====== Data

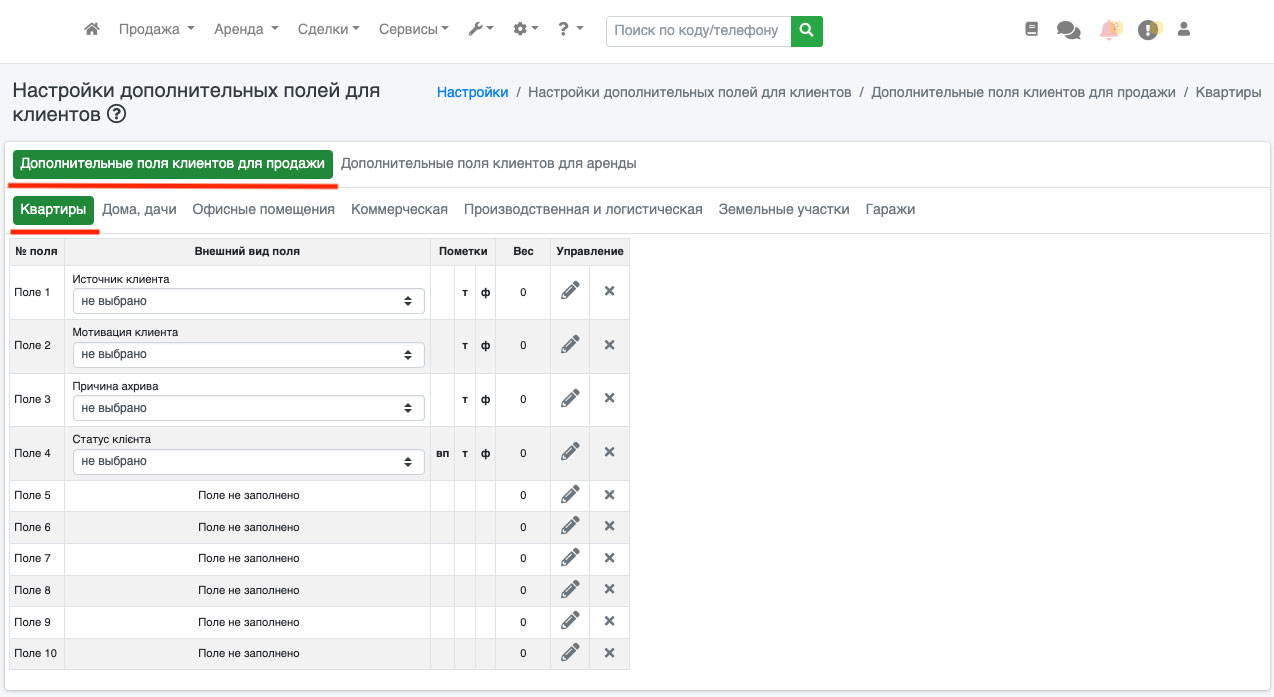Edit Поле 1 with pencil icon

(570, 291)

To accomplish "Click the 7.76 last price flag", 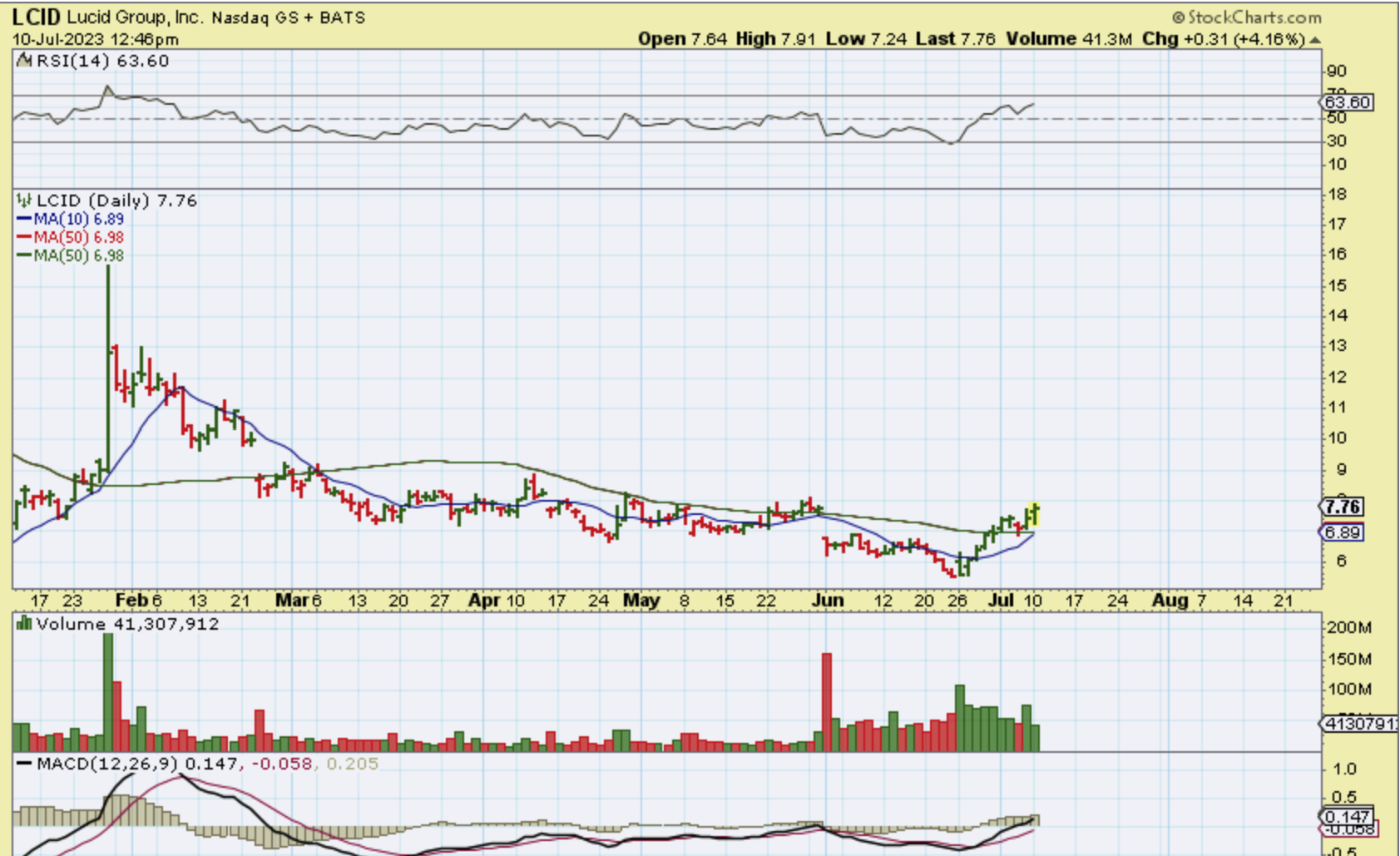I will 1342,507.
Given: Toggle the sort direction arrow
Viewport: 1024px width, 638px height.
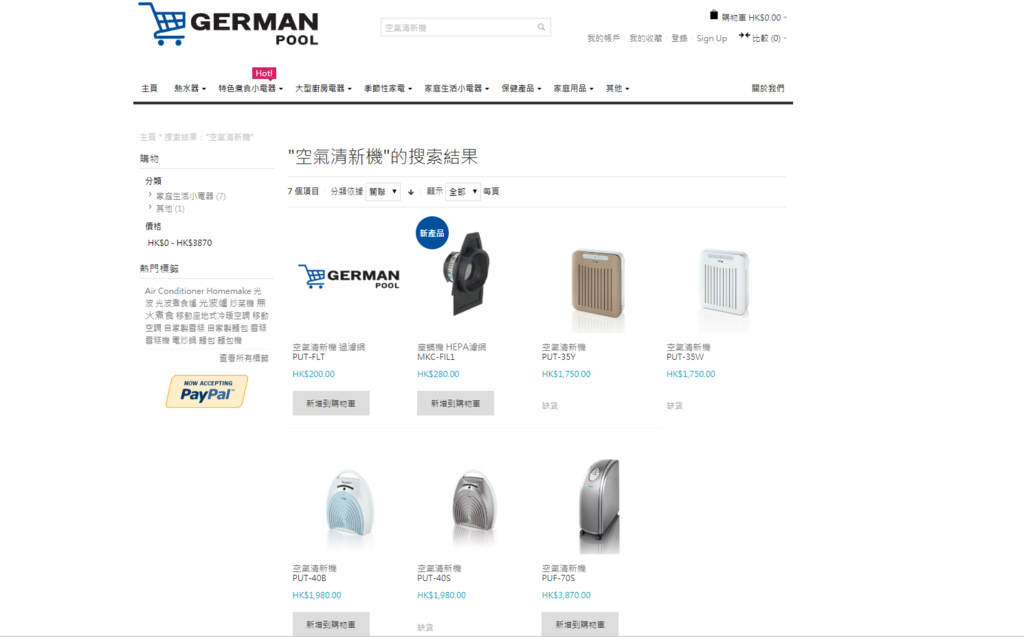Looking at the screenshot, I should 411,192.
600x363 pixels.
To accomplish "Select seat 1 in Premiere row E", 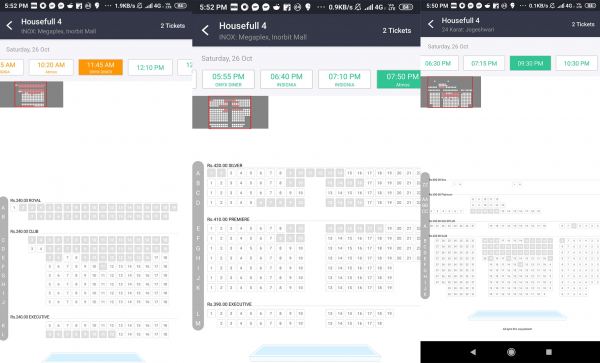I will coord(211,228).
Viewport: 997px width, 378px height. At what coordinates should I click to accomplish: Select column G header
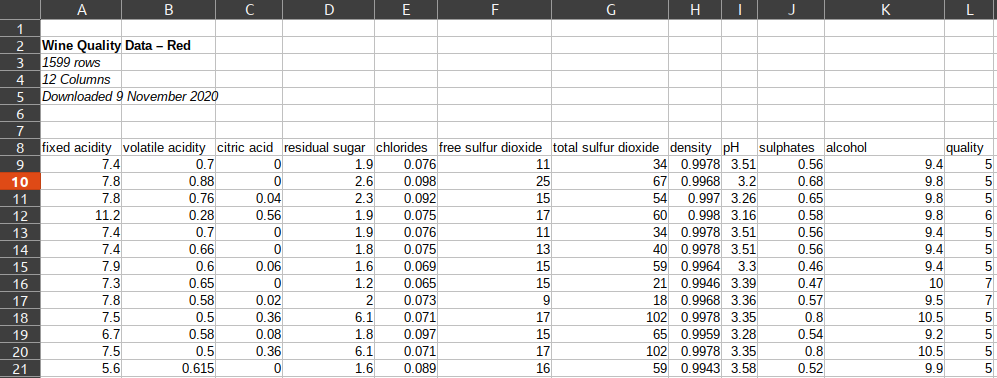(x=610, y=10)
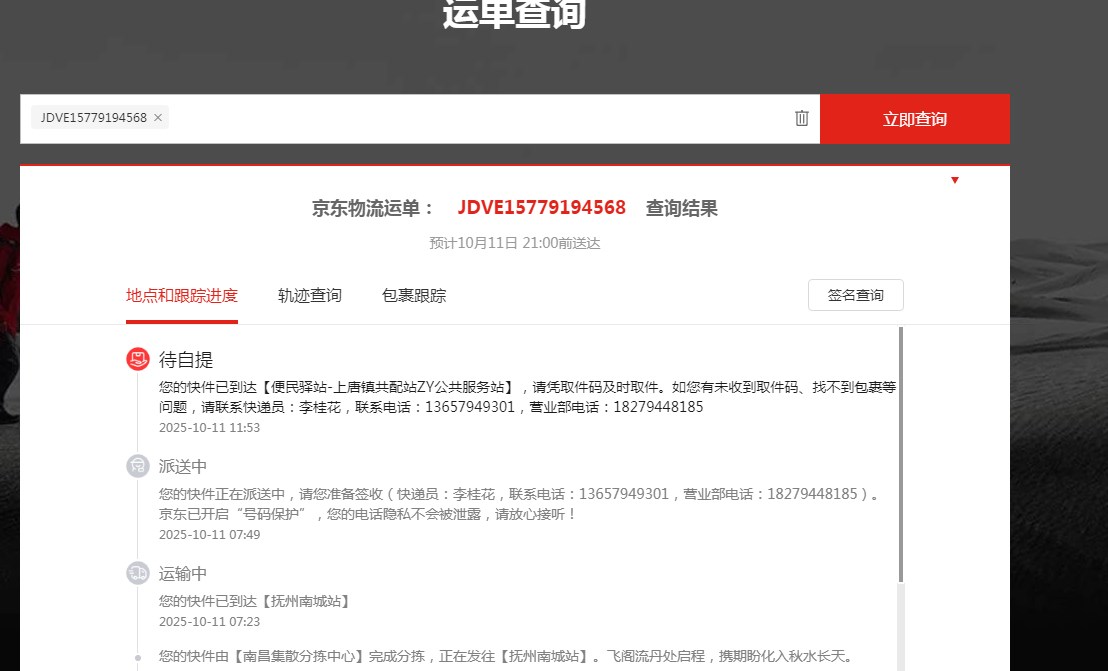This screenshot has height=671, width=1108.
Task: Click the trash icon to clear tracking numbers
Action: (x=801, y=118)
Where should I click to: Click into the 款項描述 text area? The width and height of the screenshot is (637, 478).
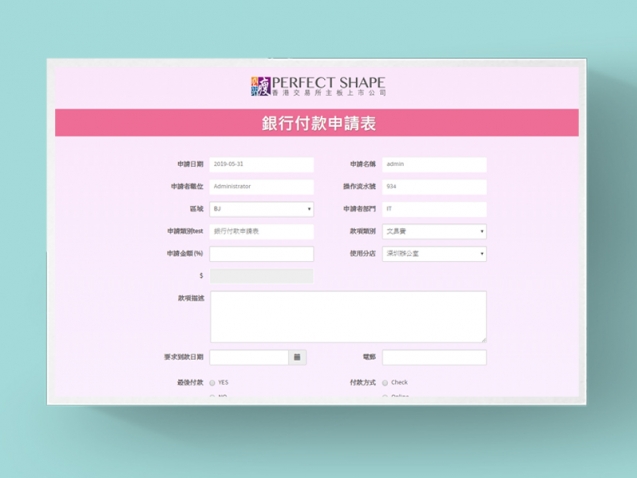click(x=347, y=316)
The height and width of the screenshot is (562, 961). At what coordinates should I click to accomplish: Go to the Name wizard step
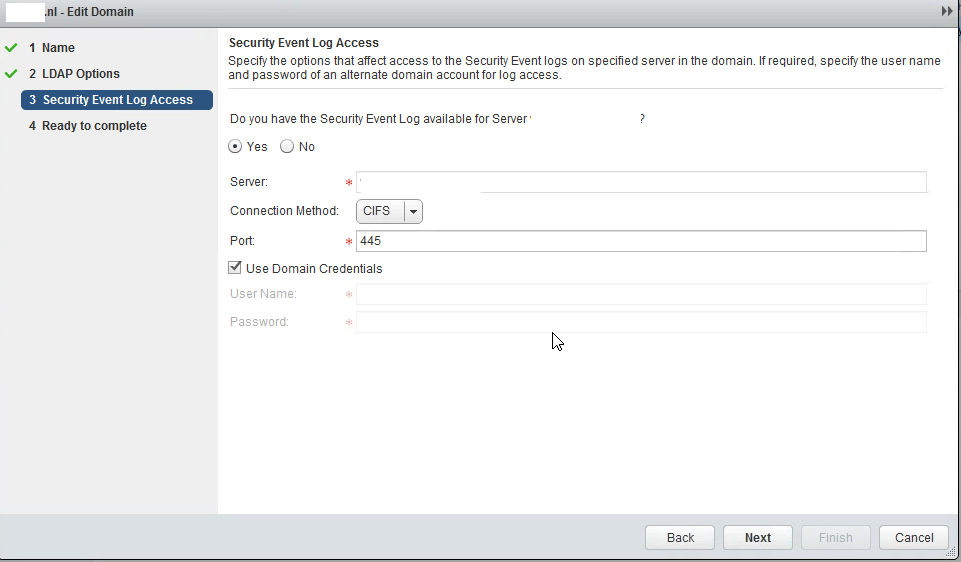coord(58,48)
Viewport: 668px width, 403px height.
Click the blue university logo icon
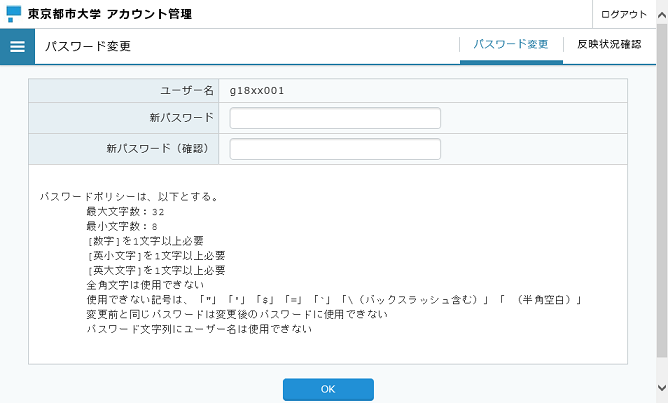[14, 14]
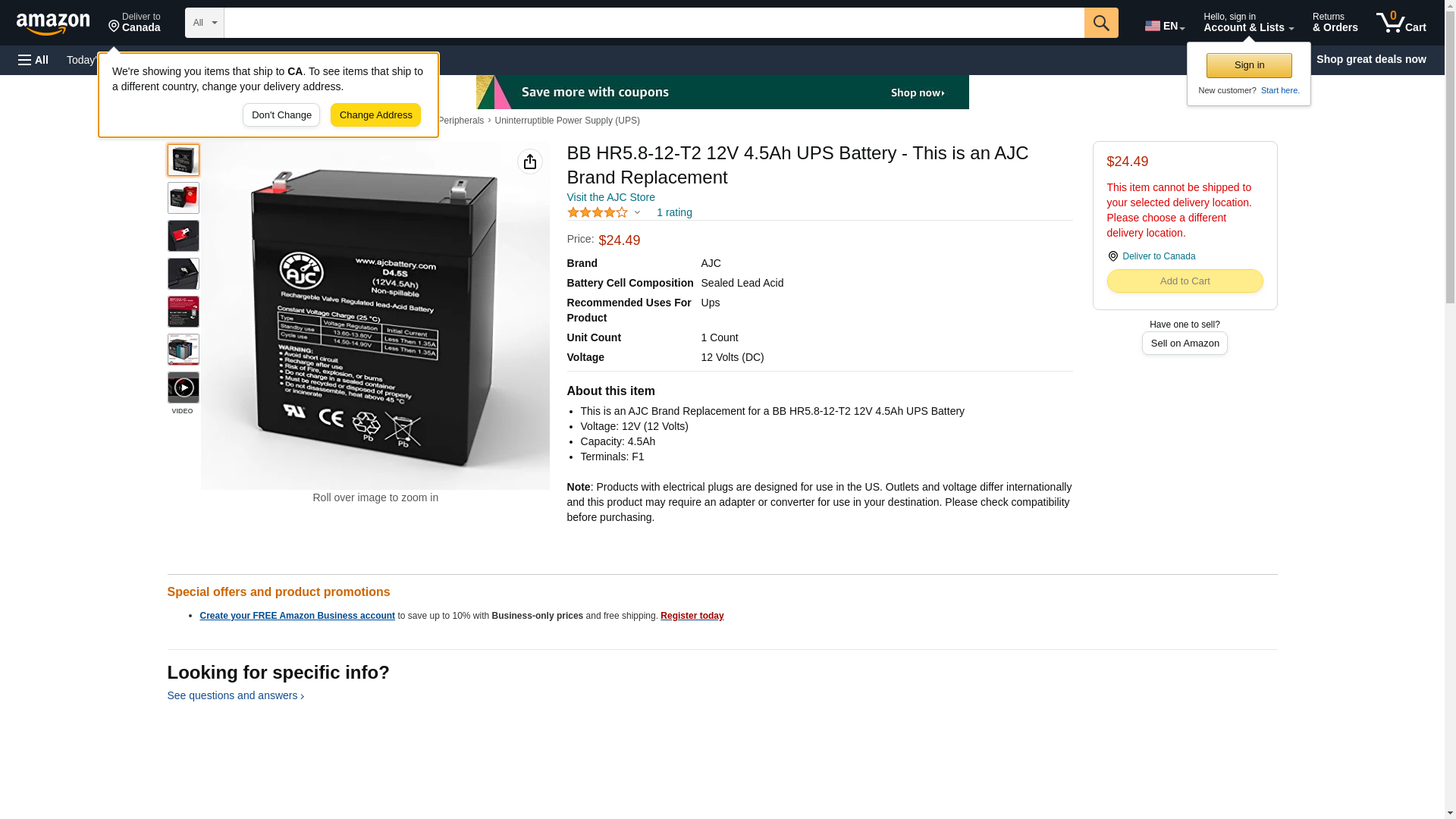The image size is (1456, 819).
Task: Open Returns & Orders
Action: coord(1335,23)
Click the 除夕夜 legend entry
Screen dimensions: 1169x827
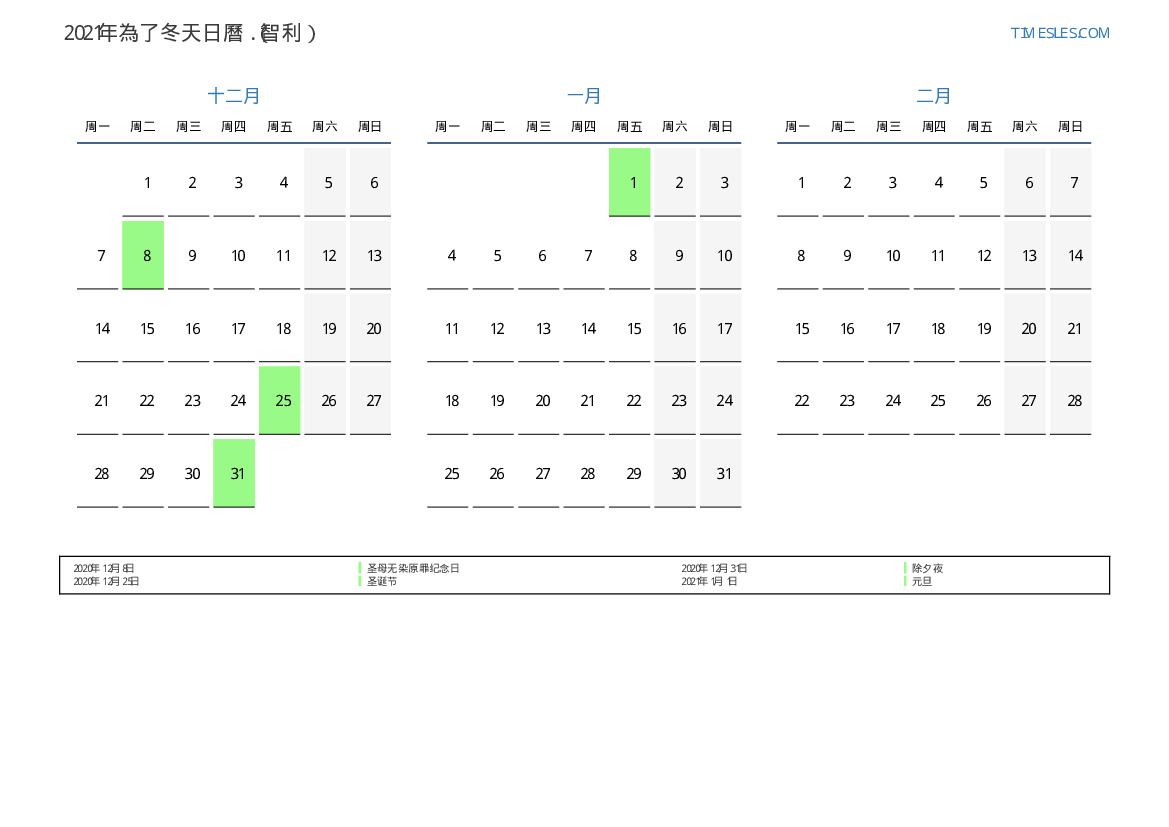pyautogui.click(x=927, y=568)
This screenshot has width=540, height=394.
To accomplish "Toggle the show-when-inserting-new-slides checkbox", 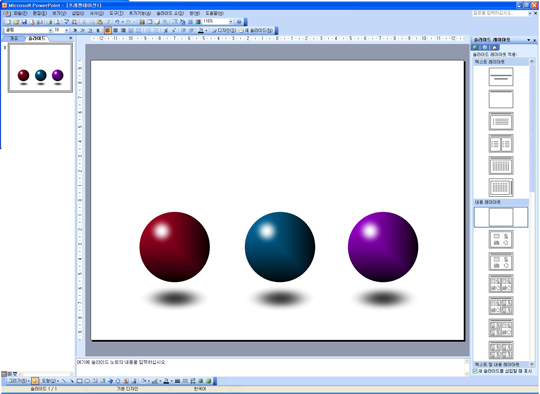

============

■ How to complete this task
Leave the pictures out, then output exactly the lines from the "Screen dimensions: 1169x827" line through the end of the records above, and no others.

■ Result of this task
Screen dimensions: 1169x827
pyautogui.click(x=927, y=568)
This screenshot has width=540, height=394.
To accomplish "Toggle the show-when-inserting-new-slides checkbox", 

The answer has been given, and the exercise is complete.